Math and Magic
Overview
About
Trailer
01: Mathematical Card Tricks
Begin the course with card tricks in which mathematics is clearly being used, but the secret is not easy to figure out. Learn the invariant principle: Some qualities stay the same in a deck even though the order of cards is changing. End with what Professor Benjamin calls the “tear-able” trick, being careful to use cards that you don’t mind wrecking.
02: What’s Your Deal?
Explore card tricks in which the cards are shuffled, dealt, and flipped over in interesting ways, leading to surprising outcomes. Discover Hummer’s principle—an endless source of mystifying, crowd-pleasing tricks, based on random mixing of cards combined with a simple procedure that preserves a pattern that seems positively magical.
03: Look like a Card Shark
Professor Benjamin shows how to play cards like someone who would be thrown out of a casino. Learn the Jonah principle for always winning at poker. Get a “feel” for counting cards and develop the knack for telepathically communicating a hidden card to an assistant. Finally, who could claim to be a card shark without a trick that turns up four aces every time?
04: The Deck Is Stacked
Investigate tricks based on the cyclic method of card ordering, or “stacking,” popularized by magician Si Stebbins and tracing originally to one of the first books on magic, published in Italy in 1593. Learn how to seemingly weigh a deck of cards in your hands and other miraculous feats based on this simple principle.
05: Perfect Shuffles
Professor Benjamin introduces a special guest, mathematician and magician Brent Morris, master of the perfect shuffle (also known as the faro shuffle), in which two equal halves of the deck are interlaced perfectly. You will learn two versions of this virtuoso technique—the in-shuffle and out-shuffle—along with sequences of shuffles that lead to very interesting symmetries.
06: Riffle Shuffles
Explore results of an ordinary riffle shuffle, where the deck is cut roughly in half, and the cards are interlaced approximately—but usually not perfectly. Depending on how the cards are arranged beforehand, intriguing effects are possible, based on Gilbreath’s principle of patterned sequences. Study several of these magic showpieces.
07: Magic with Numbers
Master an impressive medley of number-guessing tricks, involving the golden ratio, the Fibonacci series, and other notable numbers. In analyzing how the tricks work, discover how straightforward algebraic expressions are secretly pulling the strings.
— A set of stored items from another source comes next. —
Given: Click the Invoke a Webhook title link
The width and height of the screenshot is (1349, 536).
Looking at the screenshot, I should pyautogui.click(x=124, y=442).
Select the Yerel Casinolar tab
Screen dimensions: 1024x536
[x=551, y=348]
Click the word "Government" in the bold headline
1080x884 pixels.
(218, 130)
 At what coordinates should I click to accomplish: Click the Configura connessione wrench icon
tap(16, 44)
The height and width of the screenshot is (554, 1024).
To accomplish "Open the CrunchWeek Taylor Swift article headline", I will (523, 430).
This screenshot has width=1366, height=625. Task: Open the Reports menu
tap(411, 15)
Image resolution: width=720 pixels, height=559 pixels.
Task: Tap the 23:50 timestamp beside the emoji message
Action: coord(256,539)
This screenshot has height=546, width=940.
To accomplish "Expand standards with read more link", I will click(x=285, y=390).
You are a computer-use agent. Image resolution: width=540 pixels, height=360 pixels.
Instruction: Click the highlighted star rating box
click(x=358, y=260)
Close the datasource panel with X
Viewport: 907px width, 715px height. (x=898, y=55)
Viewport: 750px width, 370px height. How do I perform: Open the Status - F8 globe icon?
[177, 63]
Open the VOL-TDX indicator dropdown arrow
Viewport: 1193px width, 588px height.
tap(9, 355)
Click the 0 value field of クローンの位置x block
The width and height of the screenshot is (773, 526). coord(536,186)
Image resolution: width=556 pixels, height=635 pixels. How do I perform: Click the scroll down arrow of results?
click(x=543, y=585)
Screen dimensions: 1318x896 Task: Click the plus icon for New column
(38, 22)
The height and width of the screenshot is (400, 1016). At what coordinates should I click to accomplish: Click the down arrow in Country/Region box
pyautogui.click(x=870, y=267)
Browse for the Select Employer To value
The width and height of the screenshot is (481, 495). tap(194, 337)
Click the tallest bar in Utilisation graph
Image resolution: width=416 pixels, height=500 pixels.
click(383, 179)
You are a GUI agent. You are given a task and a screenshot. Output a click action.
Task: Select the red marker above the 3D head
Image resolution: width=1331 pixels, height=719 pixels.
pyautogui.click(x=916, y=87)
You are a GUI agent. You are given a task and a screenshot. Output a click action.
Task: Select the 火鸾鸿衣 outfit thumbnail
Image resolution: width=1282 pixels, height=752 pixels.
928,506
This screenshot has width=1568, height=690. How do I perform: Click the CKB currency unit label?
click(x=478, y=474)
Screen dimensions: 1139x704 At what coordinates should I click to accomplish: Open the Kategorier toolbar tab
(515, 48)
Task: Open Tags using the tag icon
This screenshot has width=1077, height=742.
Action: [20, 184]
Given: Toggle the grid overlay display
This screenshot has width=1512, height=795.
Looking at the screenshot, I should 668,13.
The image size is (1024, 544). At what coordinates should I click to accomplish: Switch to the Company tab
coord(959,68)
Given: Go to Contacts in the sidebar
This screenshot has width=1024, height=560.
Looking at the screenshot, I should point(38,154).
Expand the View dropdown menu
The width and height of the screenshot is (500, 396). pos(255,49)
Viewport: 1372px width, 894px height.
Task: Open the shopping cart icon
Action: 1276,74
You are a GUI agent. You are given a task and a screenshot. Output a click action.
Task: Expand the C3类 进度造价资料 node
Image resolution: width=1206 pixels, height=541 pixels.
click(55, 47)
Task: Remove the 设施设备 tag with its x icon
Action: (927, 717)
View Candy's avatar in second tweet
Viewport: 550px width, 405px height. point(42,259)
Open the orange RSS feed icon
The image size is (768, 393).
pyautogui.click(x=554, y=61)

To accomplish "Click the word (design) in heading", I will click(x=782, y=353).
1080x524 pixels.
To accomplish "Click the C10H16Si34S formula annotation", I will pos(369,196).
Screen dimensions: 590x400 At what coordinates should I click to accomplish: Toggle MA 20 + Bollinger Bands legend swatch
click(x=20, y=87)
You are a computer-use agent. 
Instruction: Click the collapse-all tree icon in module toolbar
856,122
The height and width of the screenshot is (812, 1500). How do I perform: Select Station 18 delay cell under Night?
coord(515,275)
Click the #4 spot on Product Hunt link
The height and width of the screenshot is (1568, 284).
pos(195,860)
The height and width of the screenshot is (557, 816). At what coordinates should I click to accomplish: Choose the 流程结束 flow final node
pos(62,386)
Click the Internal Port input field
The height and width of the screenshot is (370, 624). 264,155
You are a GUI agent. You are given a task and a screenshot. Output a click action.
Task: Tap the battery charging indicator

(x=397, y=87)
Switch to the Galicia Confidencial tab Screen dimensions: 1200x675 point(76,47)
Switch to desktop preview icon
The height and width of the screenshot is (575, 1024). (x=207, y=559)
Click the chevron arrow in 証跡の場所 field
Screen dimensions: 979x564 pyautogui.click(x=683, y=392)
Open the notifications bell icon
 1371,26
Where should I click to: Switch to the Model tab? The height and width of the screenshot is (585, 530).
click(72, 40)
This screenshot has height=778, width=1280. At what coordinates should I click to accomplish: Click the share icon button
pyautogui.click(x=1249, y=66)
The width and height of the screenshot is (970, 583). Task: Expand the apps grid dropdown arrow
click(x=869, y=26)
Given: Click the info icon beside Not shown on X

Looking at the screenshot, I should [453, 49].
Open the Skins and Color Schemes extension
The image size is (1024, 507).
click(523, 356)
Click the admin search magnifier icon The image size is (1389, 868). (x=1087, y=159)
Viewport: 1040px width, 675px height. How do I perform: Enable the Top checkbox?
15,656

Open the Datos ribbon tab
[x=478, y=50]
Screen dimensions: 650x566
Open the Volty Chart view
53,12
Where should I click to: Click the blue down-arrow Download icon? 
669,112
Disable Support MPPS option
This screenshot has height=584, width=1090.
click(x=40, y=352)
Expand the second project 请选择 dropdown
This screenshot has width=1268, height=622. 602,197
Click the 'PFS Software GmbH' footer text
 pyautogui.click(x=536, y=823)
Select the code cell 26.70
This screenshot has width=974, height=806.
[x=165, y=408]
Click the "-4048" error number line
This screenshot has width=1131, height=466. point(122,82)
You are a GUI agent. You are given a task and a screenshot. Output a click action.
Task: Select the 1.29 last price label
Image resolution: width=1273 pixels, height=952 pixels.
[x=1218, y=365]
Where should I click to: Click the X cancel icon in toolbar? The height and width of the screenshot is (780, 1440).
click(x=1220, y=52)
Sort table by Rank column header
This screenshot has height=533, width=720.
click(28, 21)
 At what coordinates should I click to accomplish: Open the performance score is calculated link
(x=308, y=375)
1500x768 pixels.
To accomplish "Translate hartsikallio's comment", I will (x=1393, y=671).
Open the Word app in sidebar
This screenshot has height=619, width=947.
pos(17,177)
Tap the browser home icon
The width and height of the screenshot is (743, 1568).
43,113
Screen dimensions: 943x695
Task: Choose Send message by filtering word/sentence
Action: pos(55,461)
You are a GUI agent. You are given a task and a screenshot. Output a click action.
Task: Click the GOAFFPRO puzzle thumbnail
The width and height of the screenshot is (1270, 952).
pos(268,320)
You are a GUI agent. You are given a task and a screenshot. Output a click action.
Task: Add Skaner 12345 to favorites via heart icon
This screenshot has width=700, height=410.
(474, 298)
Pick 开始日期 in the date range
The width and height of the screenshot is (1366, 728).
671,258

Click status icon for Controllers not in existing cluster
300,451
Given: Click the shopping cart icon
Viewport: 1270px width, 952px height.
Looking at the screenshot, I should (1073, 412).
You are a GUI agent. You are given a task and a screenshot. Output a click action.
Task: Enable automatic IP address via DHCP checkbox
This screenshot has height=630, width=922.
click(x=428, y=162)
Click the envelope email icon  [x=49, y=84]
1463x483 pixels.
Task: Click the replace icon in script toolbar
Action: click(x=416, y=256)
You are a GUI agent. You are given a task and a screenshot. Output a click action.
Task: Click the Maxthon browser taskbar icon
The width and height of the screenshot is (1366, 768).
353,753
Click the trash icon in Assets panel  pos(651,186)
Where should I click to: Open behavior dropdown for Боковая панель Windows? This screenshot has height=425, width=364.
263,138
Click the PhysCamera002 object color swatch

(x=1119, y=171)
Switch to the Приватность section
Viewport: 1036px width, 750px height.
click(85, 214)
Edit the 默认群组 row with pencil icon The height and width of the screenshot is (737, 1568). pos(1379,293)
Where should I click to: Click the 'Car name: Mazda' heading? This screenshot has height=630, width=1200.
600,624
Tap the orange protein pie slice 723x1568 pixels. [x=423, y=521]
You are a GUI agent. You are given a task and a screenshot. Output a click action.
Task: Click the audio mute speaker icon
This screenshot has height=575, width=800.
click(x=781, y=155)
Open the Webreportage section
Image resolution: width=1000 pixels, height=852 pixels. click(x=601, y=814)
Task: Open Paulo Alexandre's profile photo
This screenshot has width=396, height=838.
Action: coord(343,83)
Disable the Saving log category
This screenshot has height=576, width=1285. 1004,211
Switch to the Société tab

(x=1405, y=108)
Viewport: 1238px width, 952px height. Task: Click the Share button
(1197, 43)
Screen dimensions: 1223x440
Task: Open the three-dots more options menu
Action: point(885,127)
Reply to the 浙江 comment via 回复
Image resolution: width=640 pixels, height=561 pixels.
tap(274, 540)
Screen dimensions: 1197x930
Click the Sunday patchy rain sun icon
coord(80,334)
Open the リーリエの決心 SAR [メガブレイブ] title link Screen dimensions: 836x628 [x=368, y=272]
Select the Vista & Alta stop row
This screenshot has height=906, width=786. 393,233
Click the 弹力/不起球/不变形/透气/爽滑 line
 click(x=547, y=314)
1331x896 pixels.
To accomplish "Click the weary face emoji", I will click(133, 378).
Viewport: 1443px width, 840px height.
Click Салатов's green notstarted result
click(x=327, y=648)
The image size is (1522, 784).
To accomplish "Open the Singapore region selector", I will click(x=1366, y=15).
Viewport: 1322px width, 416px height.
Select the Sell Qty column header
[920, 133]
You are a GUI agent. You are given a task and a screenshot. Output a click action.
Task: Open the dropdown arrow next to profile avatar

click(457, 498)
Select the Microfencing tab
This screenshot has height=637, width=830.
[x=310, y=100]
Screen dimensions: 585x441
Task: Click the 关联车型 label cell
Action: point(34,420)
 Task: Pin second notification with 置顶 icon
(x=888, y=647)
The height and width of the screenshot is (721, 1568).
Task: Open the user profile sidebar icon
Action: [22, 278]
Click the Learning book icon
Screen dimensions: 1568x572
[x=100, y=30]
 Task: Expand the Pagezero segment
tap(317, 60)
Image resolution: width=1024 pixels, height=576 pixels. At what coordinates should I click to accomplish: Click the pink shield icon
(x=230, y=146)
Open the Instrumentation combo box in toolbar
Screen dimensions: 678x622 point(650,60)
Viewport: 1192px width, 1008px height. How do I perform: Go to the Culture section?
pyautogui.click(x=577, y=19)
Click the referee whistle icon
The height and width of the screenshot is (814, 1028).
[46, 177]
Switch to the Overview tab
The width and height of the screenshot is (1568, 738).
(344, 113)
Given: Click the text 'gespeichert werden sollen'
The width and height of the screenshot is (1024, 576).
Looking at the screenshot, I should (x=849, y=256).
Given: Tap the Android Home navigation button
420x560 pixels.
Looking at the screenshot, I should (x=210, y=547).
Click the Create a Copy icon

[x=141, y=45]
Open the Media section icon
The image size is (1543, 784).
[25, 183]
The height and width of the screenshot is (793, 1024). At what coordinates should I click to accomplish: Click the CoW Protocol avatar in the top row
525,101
The feats include the very first mathematical magic trick that Professor Benjamin learned.
08: Look like a Genius
You don’t have to be a genius to look like one. Drawing on young volunteers, Professor Benjamin shows easy strategies for mentally multiplying numbers by 11, dividing numbers by 91, multiplying any numbers near 100, squaring numbers ending in 5, and other seemingly fearless feats of arithmetic, without use of a calculator.
09: The Magic of Nine
Admire the magic of the number nine. An ancient technique called “casting out nines” lets you pick out the missing digit in a bewilderingly long series of operations. Then learn to determine two-digit cube roots and also find the age of a volunteer who has hidden the number in a complicated calculation—all with the help of the number nine.
10: Look like a Psychic
Hone your psychic powers by developing tricks such as these: Have someone scramble their birthday in a seemingly unbreakable code, which you decipher with ease. Calculate the hidden spots on a stack of dice. Use the parity principle to guess where your partner has landed in an alphabetic array. Also learn the magician’s “toxic” calculation principle.
11: Geometric and Topological Magic
Explore mathematical mysteries that seem geometrically or topologically odd. Consider a paper strip with a half twist, joined end-to-end, known as a Möbius band. What happens when there are more twists or if the shape is cut? Create an analogous shape by slicing a bagel. Also, solve puzzles with disappearing figures, including a rabbit.
12: Magic Squares
Since ancient times, magic squares have given endless hours of fun through designing grids of numbers where each row, column, and diagonal produces the same sum—as if by magic. In this last lesson, learn to create magic squares quickly from numbers provided by your amazed audience or based on your volunteer’s birthday. Finally, end the course with a magic matrix based on the number pi.